As emoções desenrolam-se no teatro do corpo. Os sentimentos desenrolam-se no teatro da mente. Tal como veremos, as emoções e as várias reacções que as constituem fazem parte dos mecanismos básicos da regulação da vida. Os sentimentos também contribuem para a regulação da vida mas a um nível mais alto. As emoções e as reacções com elas relacionadas parecem preceder os sentimentos na história da vida e constituir o alicerce dos sentimentos. Os sentimentos, por outro lado, constituem o pano de fundo da mente. As emoções e os sentimentos estão tão intimamente relacionados ao longo de um processo contínuo que tendemos a vê-los, compreensivelmente, como uma entidade simples. No entanto, é possível entrever sectores diferentes nesse processo contínuo e, com a ajuda do microscópio da neurociência cognitiva, é possível e legítimo dissociar esses sectores. Com a ajuda dos métodos científicos modernos, um observador pode examinar objectivamente os comportamentos que perfazem uma emoção e, desse modo, estudar o prelúdio dos processos do sentimento. Transformar emoção e sentimento em objectos separados de pesquisa, ajuda-nos a descobrir como se sente.

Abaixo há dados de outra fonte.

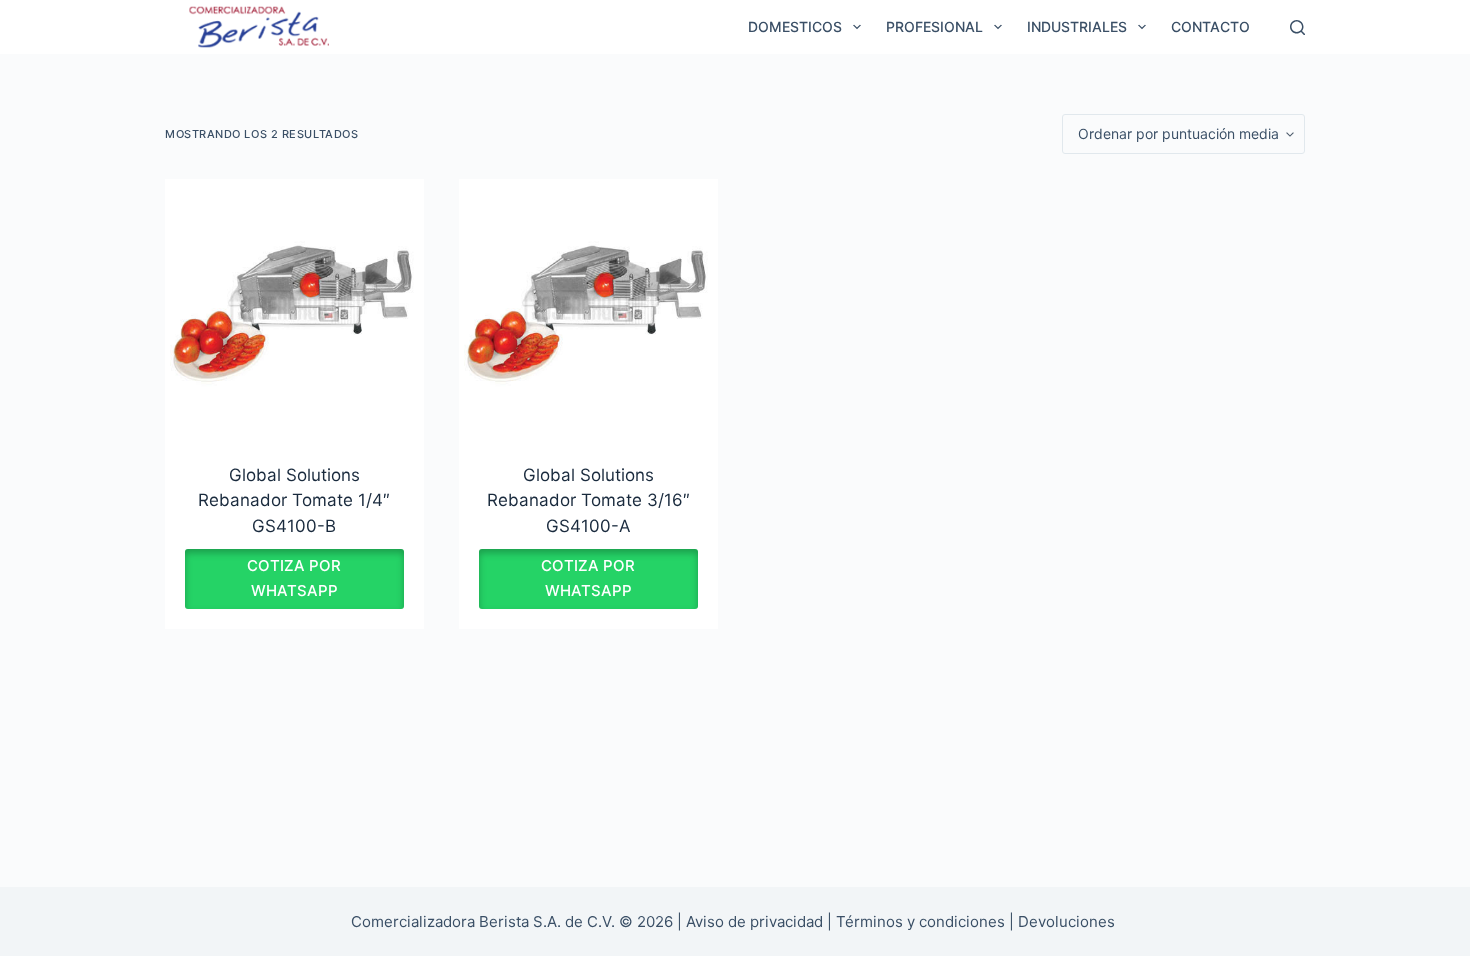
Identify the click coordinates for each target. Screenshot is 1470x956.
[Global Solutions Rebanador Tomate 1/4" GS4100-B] (294, 308)
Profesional (934, 26)
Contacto (1210, 26)
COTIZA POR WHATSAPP (294, 578)
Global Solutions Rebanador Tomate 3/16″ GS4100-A (588, 500)
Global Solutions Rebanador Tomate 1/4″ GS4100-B (294, 500)
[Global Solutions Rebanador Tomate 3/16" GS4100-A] (588, 308)
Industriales (1077, 26)
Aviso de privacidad (754, 921)
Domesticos (795, 26)
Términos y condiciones (920, 921)
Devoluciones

As Emoções Precedem os Sentimentos
Ao discutir a precedência da emoção sobre o sentimento, devo começar por chamar a atenção para qualquer coisa que Shakespeare deixou ambígua nos seus versos para Ricardo. A ambiguidade tem a ver com a palavra sombra e com a possibilidade de que o sentimento pudesse surgir antes da respectiva emoção, uma possibilidade que de facto não se verifica. Os lamentos exteriores são uma sombra do pesar invisível, diz Ricardo, uma espécie de reflexo, no espelho, do objecto principal, o sentimento de pesar, tal como o rosto de Ricardo, no espelho, reflecte Ricardo, o objecto principal da peça. Esta ambiguidade é fácil de compreender.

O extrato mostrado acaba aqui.